Take the lines below from the first through the one that contains "Task: Start recording the meeting" and copy them exactly.

§ **DATA SHOWN**

= = = =

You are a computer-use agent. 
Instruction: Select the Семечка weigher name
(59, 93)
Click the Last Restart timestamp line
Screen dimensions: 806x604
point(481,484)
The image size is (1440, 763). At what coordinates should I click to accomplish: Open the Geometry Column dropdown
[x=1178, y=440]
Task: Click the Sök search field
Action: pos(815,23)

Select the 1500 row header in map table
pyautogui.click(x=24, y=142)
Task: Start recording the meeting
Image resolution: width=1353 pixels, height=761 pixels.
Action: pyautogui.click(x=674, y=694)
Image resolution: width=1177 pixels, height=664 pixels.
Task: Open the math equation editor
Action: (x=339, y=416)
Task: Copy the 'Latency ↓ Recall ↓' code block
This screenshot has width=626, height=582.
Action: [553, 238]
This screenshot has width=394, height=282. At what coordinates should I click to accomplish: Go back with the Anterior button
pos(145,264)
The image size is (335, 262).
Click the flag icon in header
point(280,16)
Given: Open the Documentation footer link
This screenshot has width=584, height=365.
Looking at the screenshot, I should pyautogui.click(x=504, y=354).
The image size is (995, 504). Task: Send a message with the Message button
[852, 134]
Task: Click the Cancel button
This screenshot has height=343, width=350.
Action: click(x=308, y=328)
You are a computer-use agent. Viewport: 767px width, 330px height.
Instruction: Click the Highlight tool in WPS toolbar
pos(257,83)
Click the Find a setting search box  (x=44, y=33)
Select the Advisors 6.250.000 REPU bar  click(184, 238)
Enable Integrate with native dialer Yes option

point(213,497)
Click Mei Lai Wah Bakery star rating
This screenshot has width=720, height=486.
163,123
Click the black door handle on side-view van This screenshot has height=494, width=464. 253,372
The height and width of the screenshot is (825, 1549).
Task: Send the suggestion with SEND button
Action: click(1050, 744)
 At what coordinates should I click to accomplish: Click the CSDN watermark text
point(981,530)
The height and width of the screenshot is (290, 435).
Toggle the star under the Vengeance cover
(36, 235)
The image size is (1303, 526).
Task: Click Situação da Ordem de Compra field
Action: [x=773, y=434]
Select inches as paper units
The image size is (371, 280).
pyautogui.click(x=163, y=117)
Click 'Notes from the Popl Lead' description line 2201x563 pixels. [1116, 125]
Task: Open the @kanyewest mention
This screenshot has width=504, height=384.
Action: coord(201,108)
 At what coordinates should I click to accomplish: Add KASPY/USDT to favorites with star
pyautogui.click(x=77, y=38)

= = = =

§ **RESULT FOR THIS EXERCISE**
You are a computer-use agent. 
Instruction: Select the Семечка weigher name
(59, 93)
Click the Last Restart timestamp line
Screen dimensions: 806x604
point(481,484)
The image size is (1440, 763). At what coordinates should I click to accomplish: Open the Geometry Column dropdown
[x=1178, y=440]
Task: Click the Sök search field
Action: pos(815,23)

Select the 1500 row header in map table
pyautogui.click(x=24, y=142)
Task: Start recording the meeting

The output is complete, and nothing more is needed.